Existing tokens will continue to work until they expire. For immediate revocation, perform both steps together.

Token lifetime and refresh

OIDC tokens are short-lived (typically one hour, depending on your IdP configuration). When a token expires, the login plugin automatically opens a browser for re-authentication. If your IdP supports refresh tokens, re-authentication may be seamless without a login prompt. Cached tokens are stored locally in $HOME/.kube/cache/oidc-login/. To force a fresh login, delete this directory.

Troubleshooting

403 Forbidden

Authentication succeeded, but there is no RBAC binding granting that identity the required permissions. Fix:
  • Confirm the exact value of your username claim (e.g., is it [email protected] or a sub UUID?).
  • Ask a cluster admin to create a ClusterRoleBinding or RoleBinding for your user or group (see Grant RBAC permissions).

401 Unauthorized or “provide credentials”

Token validation failed at the API server. Fix:
  • Verify the cluster’s OIDC configuration: issuer URL must match token iss, client ID must match token aud, and the username claim must exist in the token.
  • Clear cached tokens and retry: 
    rm -rf $HOME/.kube/cache/oidc-login/

client_secret is missing

Your IdP requires a client secret that wasn’t provided. Fix: 
export OIDC_CLIENT_SECRET="<your-client-secret>"
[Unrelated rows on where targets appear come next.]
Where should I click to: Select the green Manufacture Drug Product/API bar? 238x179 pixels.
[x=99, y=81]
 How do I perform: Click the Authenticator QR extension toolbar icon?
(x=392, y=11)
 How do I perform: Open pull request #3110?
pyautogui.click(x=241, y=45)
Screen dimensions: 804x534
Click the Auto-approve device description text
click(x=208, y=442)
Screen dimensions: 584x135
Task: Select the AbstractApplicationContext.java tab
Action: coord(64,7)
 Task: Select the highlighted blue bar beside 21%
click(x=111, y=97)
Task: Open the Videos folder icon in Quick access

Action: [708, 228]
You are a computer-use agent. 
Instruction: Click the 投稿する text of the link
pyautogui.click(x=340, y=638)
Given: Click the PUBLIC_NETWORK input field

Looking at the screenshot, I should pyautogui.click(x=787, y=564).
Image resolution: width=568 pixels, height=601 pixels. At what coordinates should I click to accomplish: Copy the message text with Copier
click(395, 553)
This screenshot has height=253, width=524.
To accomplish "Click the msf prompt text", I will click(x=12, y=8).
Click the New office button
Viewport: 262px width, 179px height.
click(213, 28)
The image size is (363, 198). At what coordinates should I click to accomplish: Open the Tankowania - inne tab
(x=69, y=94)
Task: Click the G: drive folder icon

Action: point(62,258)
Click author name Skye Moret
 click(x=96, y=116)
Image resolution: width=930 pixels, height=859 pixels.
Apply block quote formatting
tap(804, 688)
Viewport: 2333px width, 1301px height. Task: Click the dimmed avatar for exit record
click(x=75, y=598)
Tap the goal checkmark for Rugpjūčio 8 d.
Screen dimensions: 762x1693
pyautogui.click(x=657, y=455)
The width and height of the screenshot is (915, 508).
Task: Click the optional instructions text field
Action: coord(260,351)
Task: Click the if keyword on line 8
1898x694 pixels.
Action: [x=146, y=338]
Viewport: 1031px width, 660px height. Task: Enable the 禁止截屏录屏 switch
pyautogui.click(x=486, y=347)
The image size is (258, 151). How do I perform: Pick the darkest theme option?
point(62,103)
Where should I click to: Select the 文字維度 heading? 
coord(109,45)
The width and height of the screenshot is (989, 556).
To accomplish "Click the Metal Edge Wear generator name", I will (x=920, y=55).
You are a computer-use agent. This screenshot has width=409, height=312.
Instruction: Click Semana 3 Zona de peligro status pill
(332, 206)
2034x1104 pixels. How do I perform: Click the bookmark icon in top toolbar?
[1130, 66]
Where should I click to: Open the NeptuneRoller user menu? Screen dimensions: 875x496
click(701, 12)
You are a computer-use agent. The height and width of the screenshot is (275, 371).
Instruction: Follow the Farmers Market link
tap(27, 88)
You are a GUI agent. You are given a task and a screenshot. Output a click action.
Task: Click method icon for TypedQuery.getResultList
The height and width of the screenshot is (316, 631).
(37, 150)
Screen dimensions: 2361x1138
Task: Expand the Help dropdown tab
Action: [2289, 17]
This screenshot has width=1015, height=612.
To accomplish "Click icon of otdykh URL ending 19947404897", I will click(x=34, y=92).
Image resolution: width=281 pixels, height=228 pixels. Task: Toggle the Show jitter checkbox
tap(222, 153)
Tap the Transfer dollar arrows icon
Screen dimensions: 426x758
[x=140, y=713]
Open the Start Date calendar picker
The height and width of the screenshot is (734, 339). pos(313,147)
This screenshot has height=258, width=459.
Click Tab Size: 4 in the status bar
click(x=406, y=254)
Browser login doesn’t open

Fix:
  • Ensure kubectl-together_login is installed and on your PATH.
  • Run kubectl together-login --help to verify.

Security best practices

  • Use short-lived OIDC tokens, and rely on your IdP for user lifecycle (joiners, movers, leavers).
  • Keep the admin kubeconfig restricted to break-glass scenarios. Use OIDC for day-to-day access.
  • Use email as the username claim for the simplest RBAC setup. Other claims require issuer-prefixed --user values.